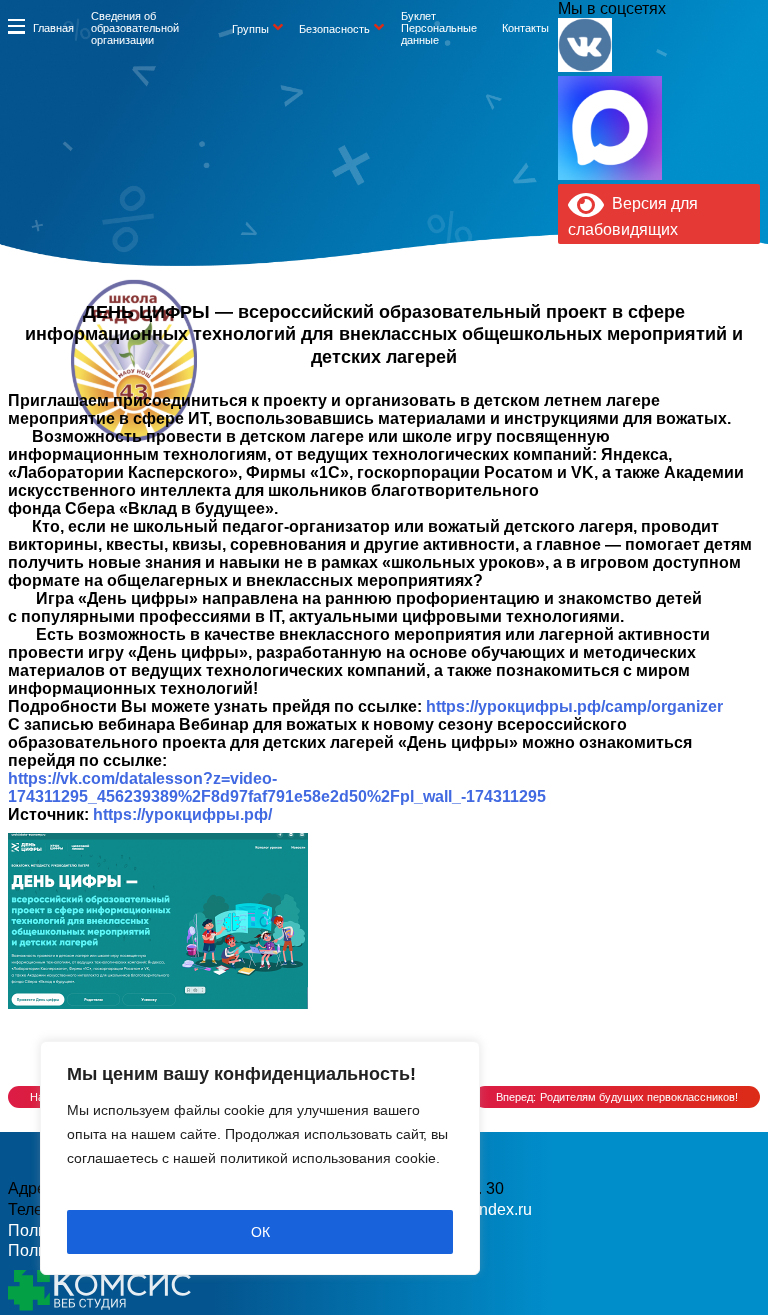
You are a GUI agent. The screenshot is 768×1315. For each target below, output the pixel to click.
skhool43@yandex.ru (542, 391)
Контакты (525, 28)
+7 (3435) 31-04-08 (331, 391)
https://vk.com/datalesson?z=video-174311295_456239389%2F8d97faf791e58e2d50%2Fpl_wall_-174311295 (277, 787)
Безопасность (334, 29)
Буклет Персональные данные (439, 28)
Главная (53, 28)
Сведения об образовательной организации (135, 28)
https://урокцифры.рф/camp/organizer (574, 706)
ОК (260, 1232)
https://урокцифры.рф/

+++

Problem statement:
Write out exactly and only the lines that run from the start of the data above through the line containing "31-04-08 (331, 391)", leaving the pictures out.

Exercise response:
You are a GUI agent. The screenshot is 768×1315. For each target below, output the pixel to click.
skhool43@yandex.ru (542, 391)
Контакты (525, 28)
+7 (3435) 31-04-08 (331, 391)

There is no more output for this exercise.